Fonte ->
===============

Há já algum tempo que encontramos muitas semelhanças entre Cavaco e Salazar. São os dois entes mais nocivos na História portuguesa do último século, com Salazar no degrau mais alto do pódio. Embora haja, entre outras, uma diferença visível entre os dois; Salazar era um intelectual e Cavaco um ignorante de alto gabarito.
No dia 10 observámos uma curiosa semelhança. Salazar, em 1967 caiu da cadeira (ou melhor, enganou-se quando julgava que se ia deixar cair na cadeira) e isso foi considerado como o início da última fase do regime fascista, um marcador da sua queda próxima. Cavaco no dia da sua ‘raça’, caiu do palanque, num claro símbolo da putrefação do regime cleptocrático atual, ainda que tivesse voltado ao púlpito, pouco depois e continuado com mais uma das suas vazias arengas. Em matéria de arengas, Cavaco aproxima-se mais dos discursos do seu antecessor Américo Tomás, inspirador do anedotário nacional da sua época.
Outro símbolo interessante é a queda do presidente nos braços do grande ayatollah castrense. Aliás, a centralização das comemorações do dia da ‘raça’ nas forças armadas sugere que a fragilidade do regime cleptocrático exige que o mesmo seja levado ao colo das forças armadas, papel que estas não recusarão para valorizar o seu papel e o quinhão do orçamento. Poderá considerar-se o folclore da Guarda como exibição dessa simbiose, da sintonia entre o poder civil e o militar, com os dez milhões de portugueses a assistir, desejavelmente anestesiados pelo brilho da cerimónia.
Minutos após o presidencial chelique surgiu no écran o emplumado general que comanda toda a tropa lusa; pensámos, por momentos, que iria anunciar estar Cavaco definitivamente para lá de Bagdad e assegurar que o poder não cairia nas ruas. Não há general que não goste da lei e da ordem nas ruas e de abastança nas messes.
A cinzenta figura estava tão preocupada com as ruas que logo admoestou os manifestantes anti-governo, colocando a parada em sentido, com um “tenham respeito por Portugal e pelas forças armadas!” Terá sido a necessidade de Cavaco elevar a voz para fazer ouvir o seu tosco bosquejo - sobre a presença na Flandres da tropa lusitana na I grande guerra - acima do coro dos manifestantes, que terá motivado o chelique. Uma fragilidade confrangedora!

===============

Material apresentado ->
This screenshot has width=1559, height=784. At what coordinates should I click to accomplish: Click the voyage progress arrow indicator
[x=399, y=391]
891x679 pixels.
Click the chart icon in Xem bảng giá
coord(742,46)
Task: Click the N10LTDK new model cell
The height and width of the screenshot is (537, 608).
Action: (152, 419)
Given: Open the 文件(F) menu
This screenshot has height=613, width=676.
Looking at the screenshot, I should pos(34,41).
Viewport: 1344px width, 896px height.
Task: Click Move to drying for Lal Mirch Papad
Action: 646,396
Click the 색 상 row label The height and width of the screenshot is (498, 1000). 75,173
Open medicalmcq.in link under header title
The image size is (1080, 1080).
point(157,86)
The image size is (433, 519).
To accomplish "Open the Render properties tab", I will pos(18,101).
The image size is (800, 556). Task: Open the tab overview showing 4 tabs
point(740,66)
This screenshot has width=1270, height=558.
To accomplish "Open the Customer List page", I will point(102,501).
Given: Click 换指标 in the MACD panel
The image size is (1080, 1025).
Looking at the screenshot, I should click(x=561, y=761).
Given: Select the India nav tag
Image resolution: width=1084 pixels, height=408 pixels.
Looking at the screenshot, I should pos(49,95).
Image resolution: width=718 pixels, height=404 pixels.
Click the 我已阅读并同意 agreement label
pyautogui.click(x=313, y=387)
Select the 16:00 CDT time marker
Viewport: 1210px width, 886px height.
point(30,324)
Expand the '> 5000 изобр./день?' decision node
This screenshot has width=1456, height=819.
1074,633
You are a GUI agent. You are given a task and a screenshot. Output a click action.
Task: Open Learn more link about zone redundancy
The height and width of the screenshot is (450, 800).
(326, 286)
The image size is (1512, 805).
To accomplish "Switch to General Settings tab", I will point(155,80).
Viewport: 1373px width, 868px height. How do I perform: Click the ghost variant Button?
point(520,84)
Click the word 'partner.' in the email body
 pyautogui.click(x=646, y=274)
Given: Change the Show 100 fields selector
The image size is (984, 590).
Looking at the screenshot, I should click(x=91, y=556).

===============

O que fazer ->
Reescreve o trecho do texto sobre Cavaco e Salazar que vai de "Há já algum" até "de alto gabarito.", inclusive, pondo "parecenças" no lugar de "semelhanças".

Solução ->
Há já algum tempo que encontramos muitas parecenças entre Cavaco e Salazar. São os dois entes mais nocivos na História portuguesa do último século, com Salazar no degrau mais alto do pódio. Embora haja, entre outras, uma diferença visível entre os dois; Salazar era um intelectual e Cavaco um ignorante de alto gabarito.